Audiologists have extensive education and specialized training in prevention, assessment, and treatment of non-medical hearing disorders. They are the most qualified professionals to:
The ear is divided into three major parts: the outer ear, the middle ear and the inner ear.
The outer ear works like a sound funnel to capture sound and channel it down the ear canal. At the end of the ear canal the sound strikes the eardrum and causes it to vibrate like the head of a drum.
The eardrum is attached to the first of three bones (ossicles) in the middle ear. The sound vibrations of the eardrum are passed to this chain of bones known as the malleus (hammer), incus (anvil) and stapes (stirrup). The footplate of the stapes (stirrup) rests in the oval window which leads into the hearing portion of the inner ear, the cochlea. The cochlea is shaped like a snail shell and is filled with fluid. The movement of the footplate of the stapes sets the fluid of the cochlea in motion, which in turn creates movement in tiny haircells located along the entire length of the cochlea. This haircell movement is then converted into neural impulses that travel from the haircells up the auditory nerve to the brain where they are perceived as sound.
Newborn screening allows children with hearing loss to be identified as early as possible.

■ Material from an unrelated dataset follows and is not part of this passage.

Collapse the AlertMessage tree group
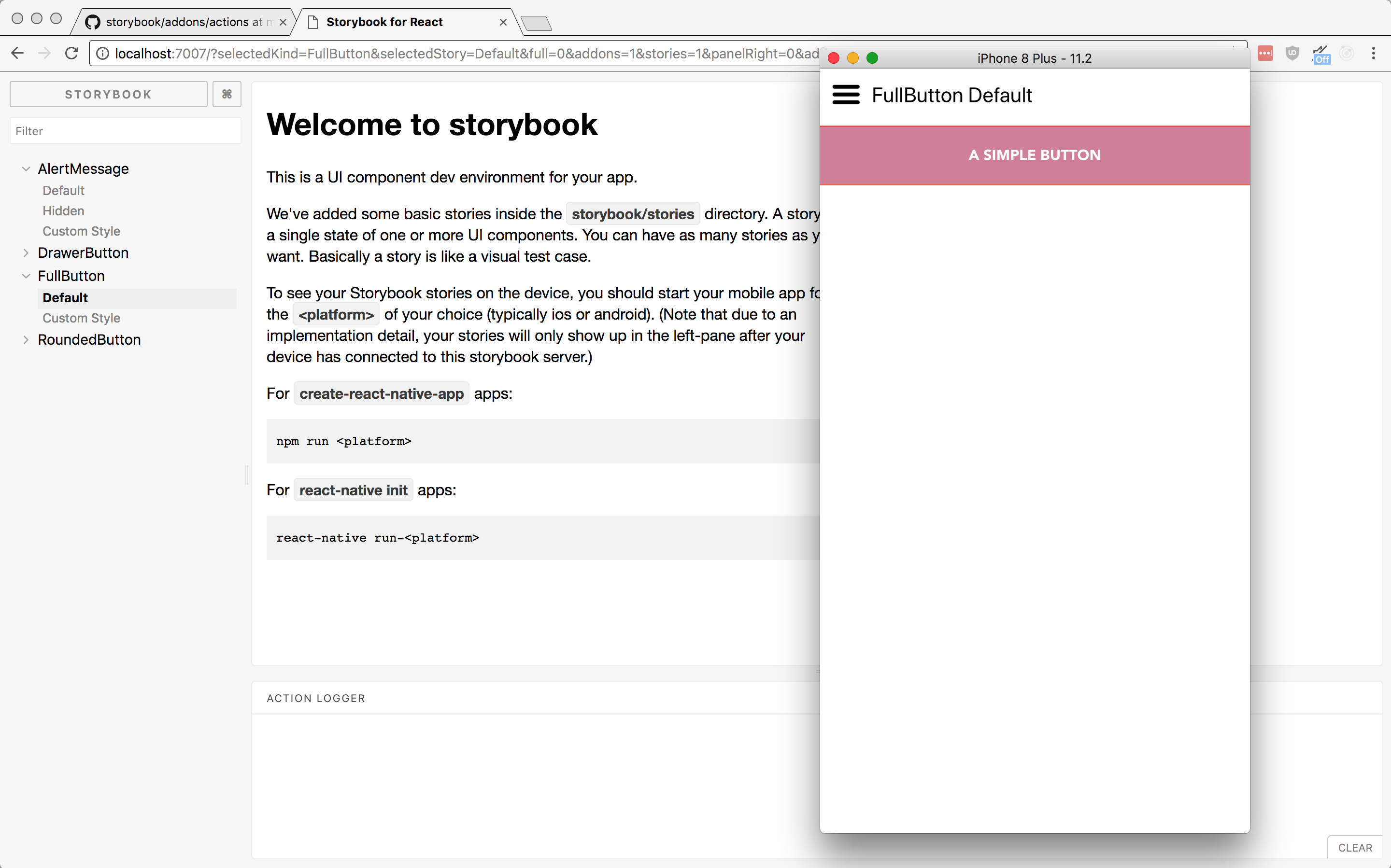1391x868 pixels. tap(26, 169)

Early identification and intervention can help a child with hearing impairment to develop speech and language alongside their hearing peers.
There are two tests used for newborn screening: Otoacoustic Emissions (OAEs) and Auditory Brainstem Response (ABR). Both are safe and reliable. For OAEs, a small probe is placed into the ear. Sounds are played and a response is measured. An “echo” is reflected back into the ear canal and measured by the microphone. OAEs will be present or absent. For the ABR, sounds are presented into the ear and recorded using electrodes. This test measures how the hearing nerve responds to sounds and can identify degrees of hearing loss.
If a hearing loss is identified, the audiologist, ENT physician, pediatrician and an early intervention program will work together to help your child with their hearing needs. After medical evaluation, the child will be fit with hearing aids. The audiologist will monitor the progress with regular visits. Parents also need to watch for progress and encourage the use of the hearing aids. Research has found that the one common denominator among successful hearing-impaired children is the parent’s willingness to help the child throughout their lifetime.
A hearing screening is a quick test which gives the audiologist basic information about your hearing. A screening generally gives a pass/fail score. A passing score indicates hearing is within normal limits. A failing score indicates hearing is outside of the normal range. While a screening will determine whether or not you have hearing loss, it will not provide detailed information (such as the degree of hearing loss).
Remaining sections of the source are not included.